Куда бы они ни приехали, лагерь всегда разбивали одинаково, согласно строгим правилам, не менявшимся ни на йоту, поэтому в какой-то момент Камилла поймала себя на том, что путает все города и деревни, где останавливался фургон. Солиман, прекрасный организатор, продумал до мелочей строгий уклад их жизни, обеспечивавший атмосферу домашнего уюта и тепла даже в самых непригодных для обитания местах, таких как обочины дорог или стоянки для грузовиков. Позади фургона молодой человек устанавливал деревянный ящик, он же стол, и складные табуреты с проржавевшими ножками — это была столовая; у левого борта грузовика он устраивал прачечную, у правого — уголок для чтения и медитации. Музыку Камилла сочиняла в кабине, а почитать свой любимый «Каталог профессионального оборудования и инструментов» могла в уголке у правого борта машины.
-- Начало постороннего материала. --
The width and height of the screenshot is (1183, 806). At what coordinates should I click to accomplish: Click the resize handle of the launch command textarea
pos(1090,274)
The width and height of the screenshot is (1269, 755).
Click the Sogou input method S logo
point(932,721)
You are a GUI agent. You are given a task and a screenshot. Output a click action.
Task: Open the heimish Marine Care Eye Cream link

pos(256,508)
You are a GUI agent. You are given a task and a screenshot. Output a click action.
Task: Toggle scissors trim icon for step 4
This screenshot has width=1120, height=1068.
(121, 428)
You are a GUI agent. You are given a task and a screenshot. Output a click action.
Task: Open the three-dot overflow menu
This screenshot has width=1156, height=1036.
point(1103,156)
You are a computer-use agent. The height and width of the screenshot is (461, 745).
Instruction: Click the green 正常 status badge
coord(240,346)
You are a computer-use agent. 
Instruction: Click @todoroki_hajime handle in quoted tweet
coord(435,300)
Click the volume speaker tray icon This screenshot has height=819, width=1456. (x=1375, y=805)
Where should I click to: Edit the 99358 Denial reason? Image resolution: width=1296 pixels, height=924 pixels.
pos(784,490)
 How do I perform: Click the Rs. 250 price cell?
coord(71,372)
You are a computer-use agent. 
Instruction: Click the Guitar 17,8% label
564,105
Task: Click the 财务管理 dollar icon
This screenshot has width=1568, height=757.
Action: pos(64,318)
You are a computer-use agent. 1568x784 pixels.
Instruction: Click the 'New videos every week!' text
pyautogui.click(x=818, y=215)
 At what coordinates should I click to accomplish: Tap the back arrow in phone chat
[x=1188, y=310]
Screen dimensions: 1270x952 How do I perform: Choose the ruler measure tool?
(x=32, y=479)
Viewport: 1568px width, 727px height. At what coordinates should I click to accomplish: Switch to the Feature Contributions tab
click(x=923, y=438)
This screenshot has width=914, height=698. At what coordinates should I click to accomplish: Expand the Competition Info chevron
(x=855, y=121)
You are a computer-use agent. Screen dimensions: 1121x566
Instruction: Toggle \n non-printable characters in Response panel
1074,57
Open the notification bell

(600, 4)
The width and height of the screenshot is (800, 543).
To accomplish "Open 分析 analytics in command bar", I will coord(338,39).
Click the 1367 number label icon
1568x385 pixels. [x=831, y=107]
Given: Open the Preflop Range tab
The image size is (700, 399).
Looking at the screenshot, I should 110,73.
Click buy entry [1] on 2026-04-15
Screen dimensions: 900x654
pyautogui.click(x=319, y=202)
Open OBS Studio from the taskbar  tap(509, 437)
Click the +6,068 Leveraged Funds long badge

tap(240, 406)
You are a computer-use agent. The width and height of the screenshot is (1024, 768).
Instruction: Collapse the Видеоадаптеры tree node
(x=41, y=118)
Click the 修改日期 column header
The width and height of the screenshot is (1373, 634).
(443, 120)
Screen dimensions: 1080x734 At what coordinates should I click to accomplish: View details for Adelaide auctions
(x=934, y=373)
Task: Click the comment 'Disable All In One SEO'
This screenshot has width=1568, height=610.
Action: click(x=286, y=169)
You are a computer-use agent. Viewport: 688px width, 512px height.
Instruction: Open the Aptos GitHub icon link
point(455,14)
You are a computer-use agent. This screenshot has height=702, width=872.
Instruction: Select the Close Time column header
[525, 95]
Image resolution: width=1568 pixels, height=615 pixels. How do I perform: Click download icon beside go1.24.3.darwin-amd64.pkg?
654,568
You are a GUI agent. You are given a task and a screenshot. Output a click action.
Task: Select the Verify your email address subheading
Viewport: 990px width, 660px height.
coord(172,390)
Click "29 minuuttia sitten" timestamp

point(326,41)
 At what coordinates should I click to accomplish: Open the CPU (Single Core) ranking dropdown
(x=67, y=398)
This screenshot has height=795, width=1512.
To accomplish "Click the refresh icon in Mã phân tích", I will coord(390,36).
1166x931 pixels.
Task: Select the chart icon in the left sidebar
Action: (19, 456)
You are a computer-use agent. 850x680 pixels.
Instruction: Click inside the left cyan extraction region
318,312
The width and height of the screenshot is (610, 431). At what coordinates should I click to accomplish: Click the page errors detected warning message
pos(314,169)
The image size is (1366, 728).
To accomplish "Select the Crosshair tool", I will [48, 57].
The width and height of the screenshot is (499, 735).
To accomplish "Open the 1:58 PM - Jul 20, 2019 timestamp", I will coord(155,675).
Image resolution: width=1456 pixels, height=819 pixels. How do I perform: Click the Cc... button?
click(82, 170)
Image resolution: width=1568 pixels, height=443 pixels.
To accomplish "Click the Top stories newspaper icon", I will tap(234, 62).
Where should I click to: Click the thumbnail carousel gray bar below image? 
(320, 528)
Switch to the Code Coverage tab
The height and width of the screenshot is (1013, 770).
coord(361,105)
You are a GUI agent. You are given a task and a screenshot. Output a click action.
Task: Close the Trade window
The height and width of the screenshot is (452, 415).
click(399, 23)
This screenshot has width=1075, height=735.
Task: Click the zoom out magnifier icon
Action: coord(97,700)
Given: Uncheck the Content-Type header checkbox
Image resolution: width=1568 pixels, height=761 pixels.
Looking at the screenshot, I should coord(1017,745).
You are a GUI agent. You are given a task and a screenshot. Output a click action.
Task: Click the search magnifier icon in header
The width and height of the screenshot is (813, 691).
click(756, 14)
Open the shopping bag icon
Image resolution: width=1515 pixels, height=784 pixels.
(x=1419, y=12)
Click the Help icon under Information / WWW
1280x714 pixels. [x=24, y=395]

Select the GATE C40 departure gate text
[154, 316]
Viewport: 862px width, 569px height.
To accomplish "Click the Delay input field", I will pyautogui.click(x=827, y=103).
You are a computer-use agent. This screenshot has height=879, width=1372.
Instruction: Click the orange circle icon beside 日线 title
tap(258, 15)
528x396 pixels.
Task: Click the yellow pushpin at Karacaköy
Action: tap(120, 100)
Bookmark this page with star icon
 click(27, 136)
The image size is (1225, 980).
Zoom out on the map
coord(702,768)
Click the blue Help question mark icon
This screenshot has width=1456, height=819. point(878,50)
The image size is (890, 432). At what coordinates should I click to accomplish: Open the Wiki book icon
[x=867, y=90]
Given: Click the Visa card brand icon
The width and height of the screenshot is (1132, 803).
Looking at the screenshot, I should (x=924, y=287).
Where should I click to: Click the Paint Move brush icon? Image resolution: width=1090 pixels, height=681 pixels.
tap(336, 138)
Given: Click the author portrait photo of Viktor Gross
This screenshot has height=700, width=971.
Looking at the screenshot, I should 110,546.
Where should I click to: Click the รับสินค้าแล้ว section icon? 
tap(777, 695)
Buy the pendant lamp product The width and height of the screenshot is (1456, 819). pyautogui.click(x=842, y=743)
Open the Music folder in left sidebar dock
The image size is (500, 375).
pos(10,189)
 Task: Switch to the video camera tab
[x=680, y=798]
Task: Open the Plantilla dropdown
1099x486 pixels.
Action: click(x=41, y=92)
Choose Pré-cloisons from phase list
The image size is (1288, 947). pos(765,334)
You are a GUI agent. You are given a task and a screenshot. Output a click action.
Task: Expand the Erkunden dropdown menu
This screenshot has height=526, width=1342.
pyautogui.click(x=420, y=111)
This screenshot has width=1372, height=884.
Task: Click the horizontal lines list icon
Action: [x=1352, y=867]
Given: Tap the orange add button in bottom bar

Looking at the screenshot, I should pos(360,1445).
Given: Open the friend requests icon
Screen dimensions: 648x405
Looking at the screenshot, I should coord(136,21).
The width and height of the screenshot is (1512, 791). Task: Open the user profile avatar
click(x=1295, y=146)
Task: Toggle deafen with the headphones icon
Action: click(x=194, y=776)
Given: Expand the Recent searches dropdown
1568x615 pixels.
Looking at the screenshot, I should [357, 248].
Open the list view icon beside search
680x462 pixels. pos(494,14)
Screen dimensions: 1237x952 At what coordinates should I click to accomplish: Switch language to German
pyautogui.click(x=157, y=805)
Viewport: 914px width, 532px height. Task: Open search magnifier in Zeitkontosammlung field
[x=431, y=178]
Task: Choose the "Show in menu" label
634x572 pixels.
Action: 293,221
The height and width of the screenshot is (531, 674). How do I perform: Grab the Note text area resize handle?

Этот четкий распорядок, заведенный Солиманом, был для Камиллы настоящим спасением в их беспокойной кочевой жизни, полной неожиданностей. Конечно, это не бог весть что — собираться за ящиком-столом, восседая на ржавых складных табуретах, но совместные трапезы стали для всех троих чем-то вроде вех на трудном пути. Особенно теперь, когда они весьма смутно представляли себе, что их ждет. Этим вечером Камилла не решилась позвонить Лоуренсу, боялась, как бы голос не выдал ее тревоги. Канадец человек дотошный, он непременно обратит на это внимание.

Всю вторую половину дня Солиман таскал Полуночника на руках: поднимал его в кузов, спускал на землю, уносил в сторонку пописать, осторожно усаживал поесть, — одним словом, обращался с ним, как с немощным старцем.

— Это-то ерунда! — говорил он Полуночнику. — А ты вот почему мимо этих чертовых ступенек пролетел?

— Подумаешь! — хорохорился старик. — Зато если бы не я, нашего сыщика бы уже не было.

— Ерунда! — ворчал Солиман. — Нет, это ж надо было так шлепнуться!

Камилла села на красно-зеленый табурет, тот, который достался ей с самого начала. Полуночника Солиман посадил на желтый, подставив под больную ногу перевернутый тазик, а сам расположился на голубом. Четвертый, сине-зеленый, предназначался Адамбергу. Если кто-то занимал чужой табурет, Солиман выражал недовольство.

Адамберг занял свое законное место только в девять часов вечера. Один жандарм пригнал его машину, другой доставил его самого, так и не решившись спросить, почему комиссар предпочел компанию этих бродяг удобному номеру в отеле соседнего городка Мондидье.

Адамберг тяжело опустился на ожидавший его табурет. Вид у комиссара был измученный, правая рука висела на перевязи. Левой он неловко подцепил на вилку сосиску, потом три картофелины и побросал все это к себе в тарелку.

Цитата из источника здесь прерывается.